Given the records below, would you repeat exactly the lines that begin at the one containing "Given: Click Ver mais under Matrículas chart" and end at the one containing "This screenshot has width=730, height=513.", inclusive?

*** Opening Material to process ***

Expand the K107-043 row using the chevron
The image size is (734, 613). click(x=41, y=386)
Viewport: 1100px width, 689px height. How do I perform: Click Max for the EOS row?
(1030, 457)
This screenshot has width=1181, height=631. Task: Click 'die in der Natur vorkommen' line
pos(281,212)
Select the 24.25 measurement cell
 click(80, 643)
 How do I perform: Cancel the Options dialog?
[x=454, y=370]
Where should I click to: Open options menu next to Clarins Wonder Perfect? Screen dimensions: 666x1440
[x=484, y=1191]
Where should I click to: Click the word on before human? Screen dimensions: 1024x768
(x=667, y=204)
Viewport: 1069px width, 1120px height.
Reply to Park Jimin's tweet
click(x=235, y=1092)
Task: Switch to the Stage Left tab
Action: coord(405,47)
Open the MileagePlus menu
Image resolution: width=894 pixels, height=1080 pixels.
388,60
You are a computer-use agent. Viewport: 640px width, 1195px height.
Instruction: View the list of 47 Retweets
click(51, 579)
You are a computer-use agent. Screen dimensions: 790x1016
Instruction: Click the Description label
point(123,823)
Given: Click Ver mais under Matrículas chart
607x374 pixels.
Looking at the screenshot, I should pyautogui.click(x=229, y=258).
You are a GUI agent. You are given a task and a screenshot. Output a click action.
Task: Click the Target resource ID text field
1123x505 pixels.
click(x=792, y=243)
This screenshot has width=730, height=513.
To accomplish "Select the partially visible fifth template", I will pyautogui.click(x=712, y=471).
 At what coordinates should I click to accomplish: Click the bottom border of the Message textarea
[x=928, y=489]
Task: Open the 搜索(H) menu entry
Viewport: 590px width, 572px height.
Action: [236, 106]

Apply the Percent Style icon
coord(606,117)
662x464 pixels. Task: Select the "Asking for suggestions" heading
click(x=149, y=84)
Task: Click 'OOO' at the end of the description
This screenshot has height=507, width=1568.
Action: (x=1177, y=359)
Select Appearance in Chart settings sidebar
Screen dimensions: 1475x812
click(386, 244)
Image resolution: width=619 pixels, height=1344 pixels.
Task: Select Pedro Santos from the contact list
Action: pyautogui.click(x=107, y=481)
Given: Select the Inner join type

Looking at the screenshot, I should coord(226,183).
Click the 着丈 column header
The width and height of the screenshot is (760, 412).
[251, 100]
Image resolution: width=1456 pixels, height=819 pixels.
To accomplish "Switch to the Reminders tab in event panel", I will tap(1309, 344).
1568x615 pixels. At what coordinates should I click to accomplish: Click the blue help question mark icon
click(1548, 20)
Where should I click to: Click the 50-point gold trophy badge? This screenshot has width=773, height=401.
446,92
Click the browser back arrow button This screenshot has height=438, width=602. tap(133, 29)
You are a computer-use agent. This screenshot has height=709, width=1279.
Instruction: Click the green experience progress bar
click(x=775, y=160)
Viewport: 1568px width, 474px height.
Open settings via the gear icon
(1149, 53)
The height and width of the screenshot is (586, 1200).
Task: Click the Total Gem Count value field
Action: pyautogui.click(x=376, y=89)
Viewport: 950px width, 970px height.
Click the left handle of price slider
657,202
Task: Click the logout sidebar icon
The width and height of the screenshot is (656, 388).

*** Closing Material to process ***

> _Output of the task_
Given: Click Ver mais under Matrículas chart
607x374 pixels.
Looking at the screenshot, I should pyautogui.click(x=229, y=258).
You are a GUI agent. You are given a task and a screenshot. Output a click action.
Task: Click the Target resource ID text field
1123x505 pixels.
click(x=792, y=243)
This screenshot has width=730, height=513.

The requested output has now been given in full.